In the black community, the struggles for some to make sense of me are similar. On this side, the widely held belief is that black people are Christian or Muslim but not Jewish. When I was working as a musical theater actress and cast in an all-black play, I stood in the hallway and heard the majority of the cast demand that the director recast me. “She’s Jewish!” they said. “She’s not really black.”
When Marvel’s Black Panther film came out — arguably one of the most seminal moments in film history because it was the first action-adventure film of its magnitude with an almost exclusively black cast — groups of my black friends organized to go see the film, wanting to not only support the critical business around it but also celebrate inclusion on the screen. When I noticed that I had not been invited to join any of those parties, I asked a friend why.
“You’re just not that kind of black, Marra.”
People often pressure me to choose which group I belong to, as if I can simply deny being part of the other or force my whole self into a single space. I’ve had people tell me I must self-identify as black because it is important and because, if my skin is brown, society will never let me be white. That I am half-white does not seem to matter. Some believe it should not matter. On the other hand, a rabbi once told me, “You don’t have to be mixed race. You can just be Jewish. Maybe that would be easier.” But being Jewish to me is a religion. The two, in my version of the story, should have nothing to do with each other.
The idea that I can choose at all is almost comical. I cannot simply decide to be only one of the things I am. I cannot disregard, ignore, or marginalize the rest. I don’t want to. And given the relative discomfort displayed by people in both communities, I don’t see what the benefit would be. It would be like picking between two teams that can’t fully see my beauty and aren’t quite sure they want to claim me. And that’s really no choice at all.
Of course, not everyone behaves this way or finds my background uncomfortable. There are kindred spirits everywhere. But even friends of many decades who fall quite neatly into one community or the other have told me I am “different” in the slightly uncomfortable way. Not in the complimentary way.
I have never understood why the unusual intersection where my race and religion exist matters at all, much less so much. And to so many. If it’s so important that we are all one thing or the other, why is the woman who sent me to the kitchen with the catering staff — in the synagogue my grandfather helped pay for — the same woman who tans herself a shade well beyond my shade of brown? Why do black men who want to date women of faith choose “God-fearing Christian girls” but not me, a God-loving Jewish girl?
I have never understood why I am not simply seen as human, which is the way I see people.

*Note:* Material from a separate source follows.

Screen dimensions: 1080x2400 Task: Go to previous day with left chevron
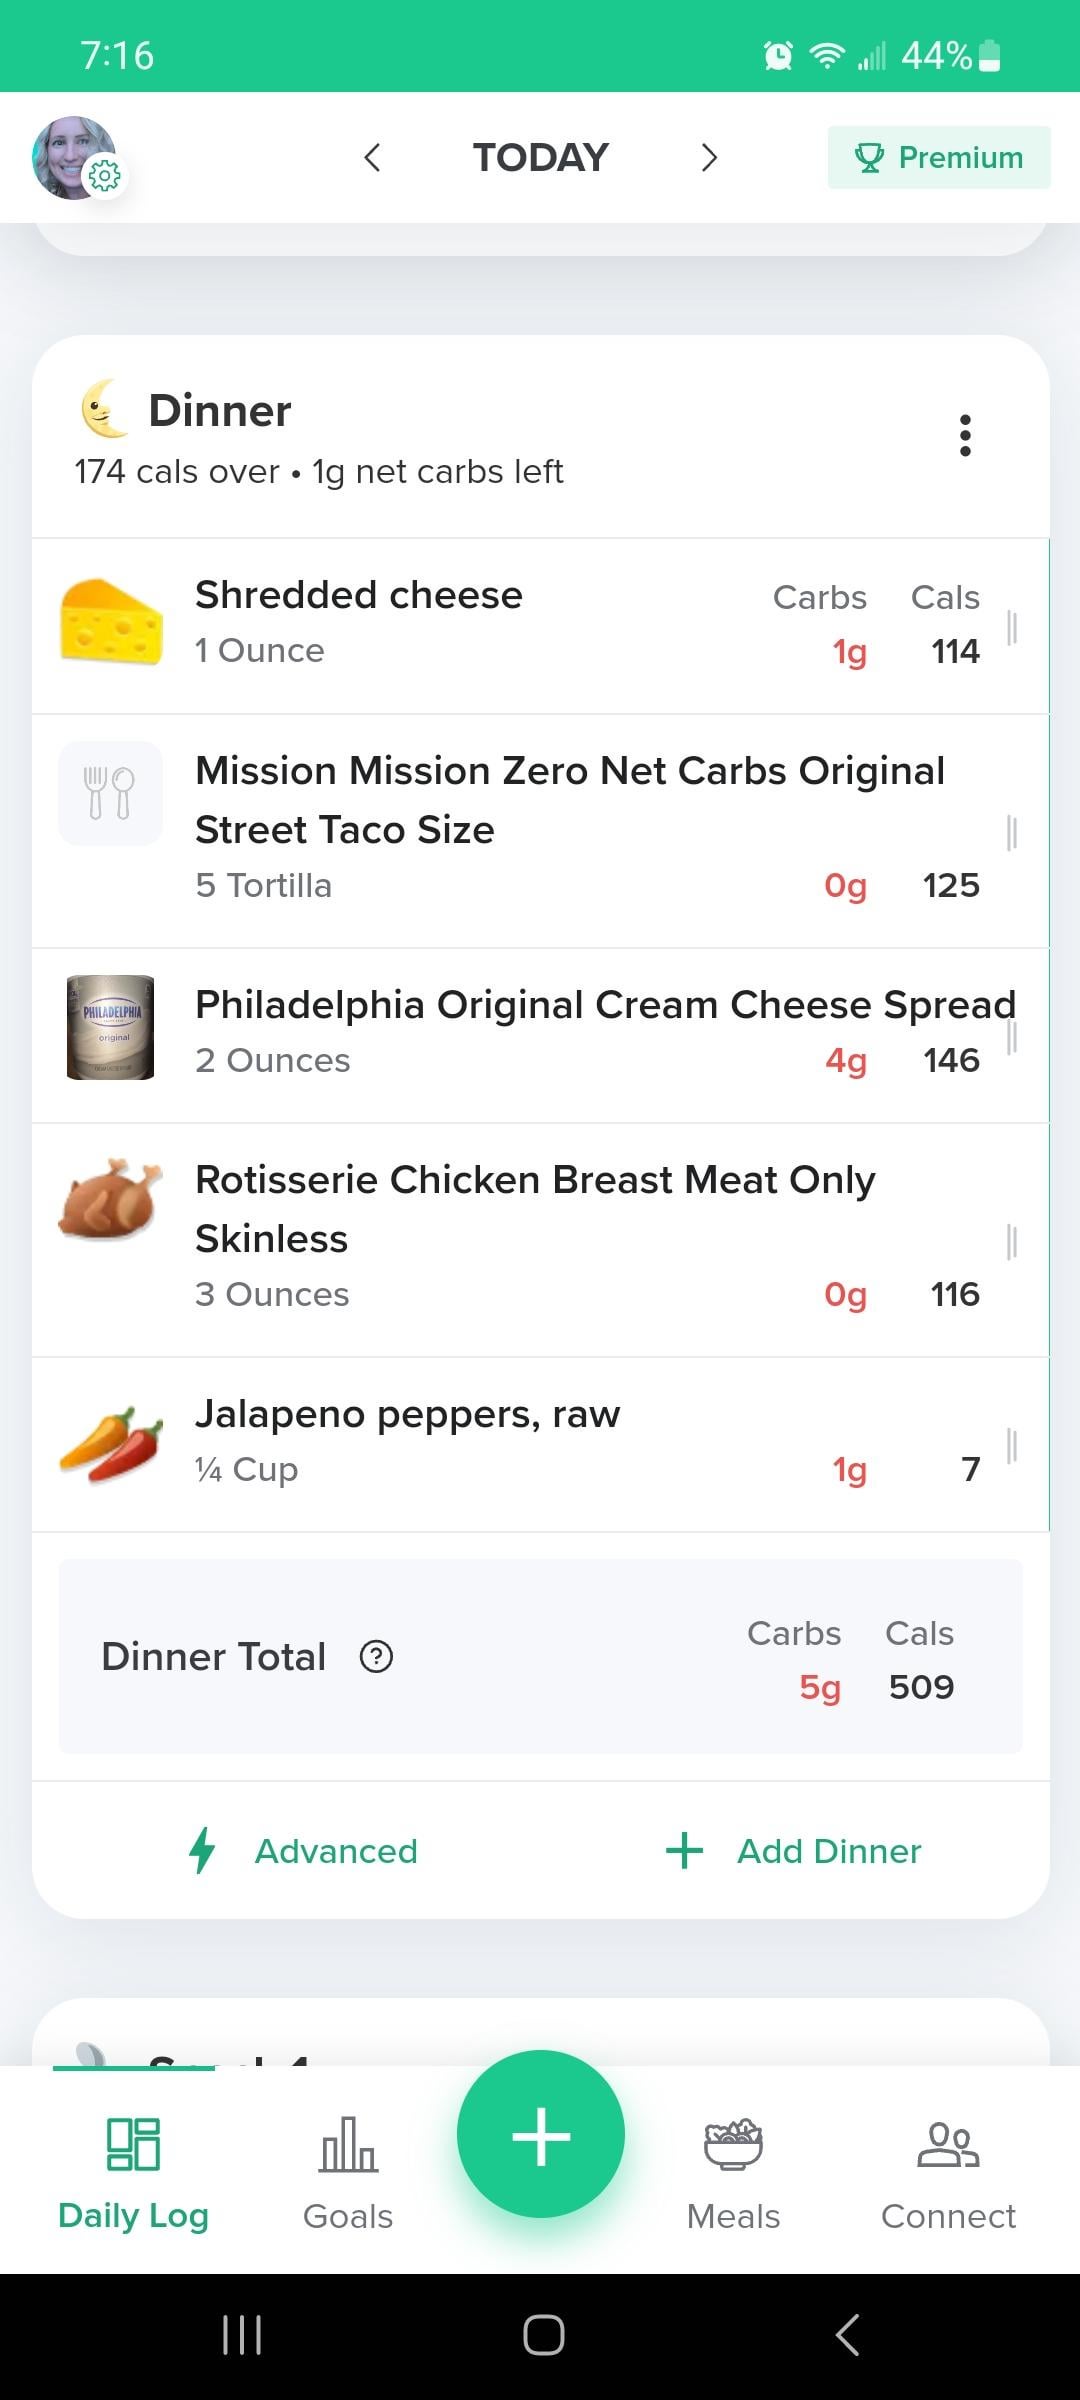[372, 157]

To me, being human — literally and figuratively — is, arguably, the greatest equalizer of them all. In the Torah/Old Testament, there is a phrase that has always summed it up for me: B’tzelem Elohim. It means “in the image of God,” and it refers to all creation. That should be enough for any of us. For all of us to be able to see our individual designs as beautiful. And as godlike. But sadly, for some — really for most — it is not.
In my life, I have found there are truths many people do not want to hear. I have been told that the stories of my life could not or did not happen. No one wants to think racism and intolerance exist among people who know so well — too well — what it feels like to be discriminated against. Jews and black people certainly know. And should know better.
For many, identity is literally a black-and-white matter. For those of us who live in the gorgeous places in between, we must choose how to manage what comes when we are “othered” by … others.
This is the story of how I have come to know who I am when faced with exactly this, and I know the choice is mine. And mine alone. It is because of everything I have ever experienced, and the fact that I exist in this unique form, that I am able to choose as I do. And not despite it.
And, for me, the choice is always love.
Marra B. Gad is an independent film and television producer based in Los Angeles and holds a master’s degree in modern Jewish history from Baltimore Hebrew Institute at Towson University.